Aim: Rewrite the cricket match report from "It’s never over" to "win over Pakistan.", changing "awesome" to "remarkable".

Supplied passage:
★ ★ ★ ★ ★ ★ ★
Pakistan was left with an awkward 15 overs to negotiate before stumps, after two grueling days on the field. Farhat and Umar began well and the Indian bowlers were again unable to control the new ball. But just like in the first inning, Balaji got things to happen as soon as he got his line right. He got one to angle across Farhat that bounced a little higher and held its line. Farhat played for the movement and got an edge that was duly pouched by Sehwag. Five balls later, Pathan got one to straighten into Umar and was rewarded with an LBW verdict. Hameed and night-watchman Akmal saw Pakistan to 49/2 at close of play.

It’s never over till the fat lady sings, but unless Inzamam and two more batsmen bat out of their skins, Pakistan will struggle to save this one. India hasn’t won an away series in a long time. It will be awesome for Ganguly to chalk up win number 15 (which would make him India’s most successful captain ever) and for the team to close out a series win over Pakistan.
★ ★ ★ ★ ★ ★ ★
Given information:
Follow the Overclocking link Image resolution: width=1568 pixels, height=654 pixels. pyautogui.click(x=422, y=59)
★ ★ ★ ★ ★ ★ ★
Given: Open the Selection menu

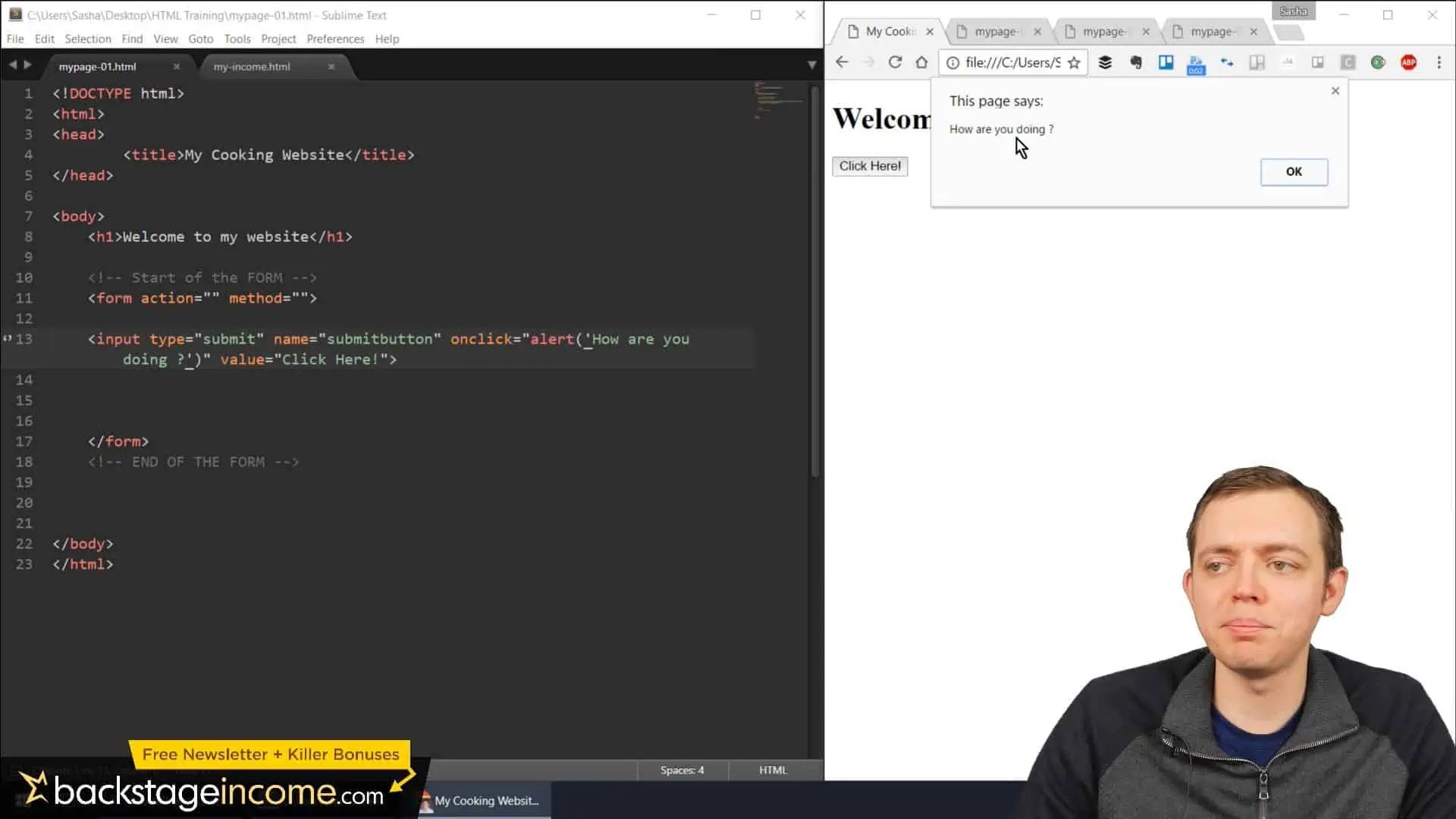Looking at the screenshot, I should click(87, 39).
★ ★ ★ ★ ★ ★ ★
Exercise solution:
It’s never over till the fat lady sings, but unless Inzamam and two more batsmen bat out of their skins, Pakistan will struggle to save this one. India hasn’t won an away series in a long time. It will be remarkable for Ganguly to chalk up win number 15 (which would make him India’s most successful captain ever) and for the team to close out a series win over Pakistan.